Custom 404 pages and Google
Everyone wants to display friendly error pages for visitors to thier website. This is easy to do using a variety of methods, but are the common methods always the best decision? There are an abundance of pages that discuss how to make custom 404 error pages. While this practice is an excellent way to help direct misguided visitors to the correct area of your website, it can have some un-wanted side effects, particularly with search engine indexing.
It's simple enough to use the Apache ErrorDocument Directive to send people a friendlier page than the standard "File Not Found" message; but this can send the wrong message to search spiders and anything else not intended to actually display content to a viewer.
Using the ErrorDocument directive to send 404s to a page on your site is great for the user, but it actually sends a "302 - Temporarily Moved" response to most spiders.
We noticed that Google still had outdated URLs from our site in it's listings and were curious why.
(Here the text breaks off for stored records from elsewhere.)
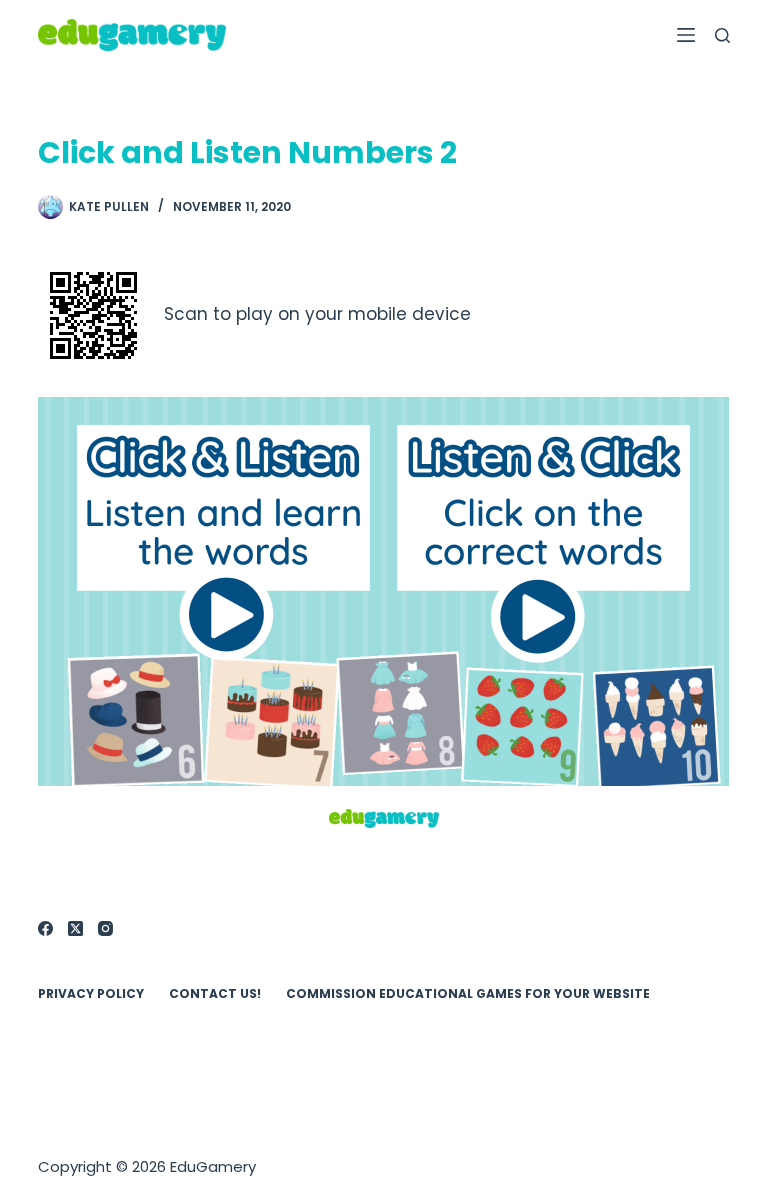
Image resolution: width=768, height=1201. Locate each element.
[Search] (722, 35)
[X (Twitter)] (75, 928)
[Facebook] (45, 928)
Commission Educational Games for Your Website (468, 994)
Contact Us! (215, 994)
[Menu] (686, 35)
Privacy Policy (91, 994)
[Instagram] (105, 928)
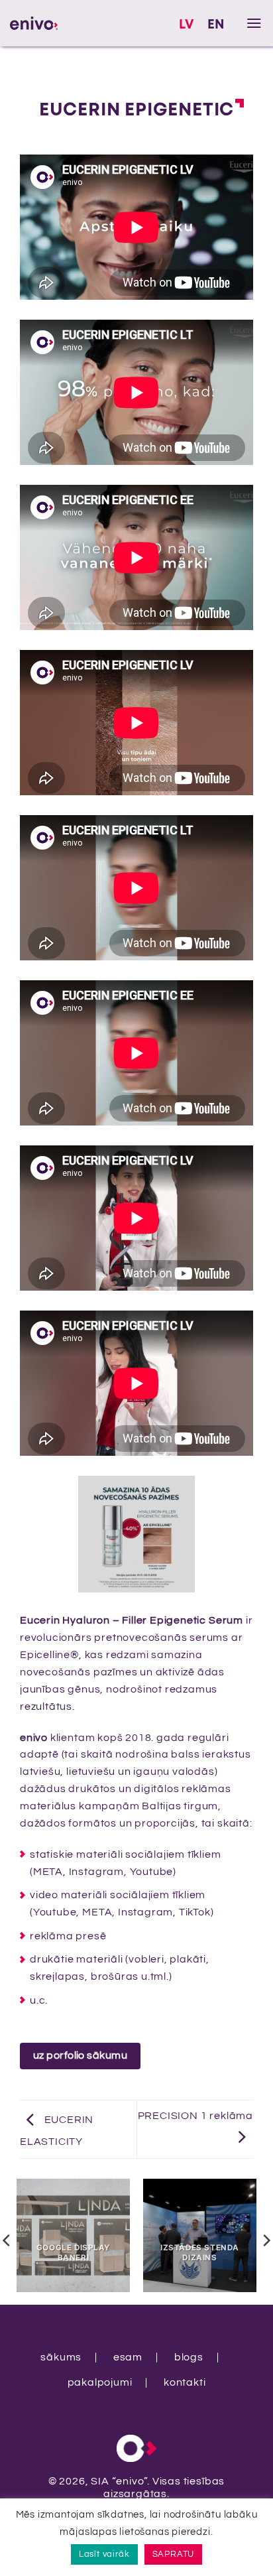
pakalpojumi (100, 2382)
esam (127, 2357)
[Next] (246, 1532)
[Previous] (27, 1532)
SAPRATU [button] (173, 2554)
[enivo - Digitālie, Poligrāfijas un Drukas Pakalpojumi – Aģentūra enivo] (34, 23)
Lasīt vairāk (104, 2554)
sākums (61, 2357)
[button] (254, 23)
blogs (188, 2357)
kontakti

When Google finds a link that would typically 404 but is handled by the ErrorDocument directive alone the server sends a 302 response. This leads Google to believe that the URL is still valid. According to RFC 2616's definition for a 302 Response, "The requested resource resides temporarily under a different URI." Since the redirect might be altered on occasion, the client should continue to use the Request-URI for future requests." So according to the RFC Google should keep the bad URL in the index since the redirect is not permanent.
My theory is that because these old or invalid URIs are in the index, it may contribute to *decreasing* the possible rank of your website. It seems that Google may look at a large number of 302s as a link farm, and the more outdated links that lead to 404s the more negative impact this effect may have.
Solution
Luckily for you, some PHP magic makes a better way to handle this is very simple.
Step 1
Create a page to display for viewers when they get a 404 error (if you don't already have one). For best usability the page should look like the rest of your site and have the following elements:
- Simple statement that the requested URL was not found on the site,
- List of common URL mistakes for your site (look at your logs for tips)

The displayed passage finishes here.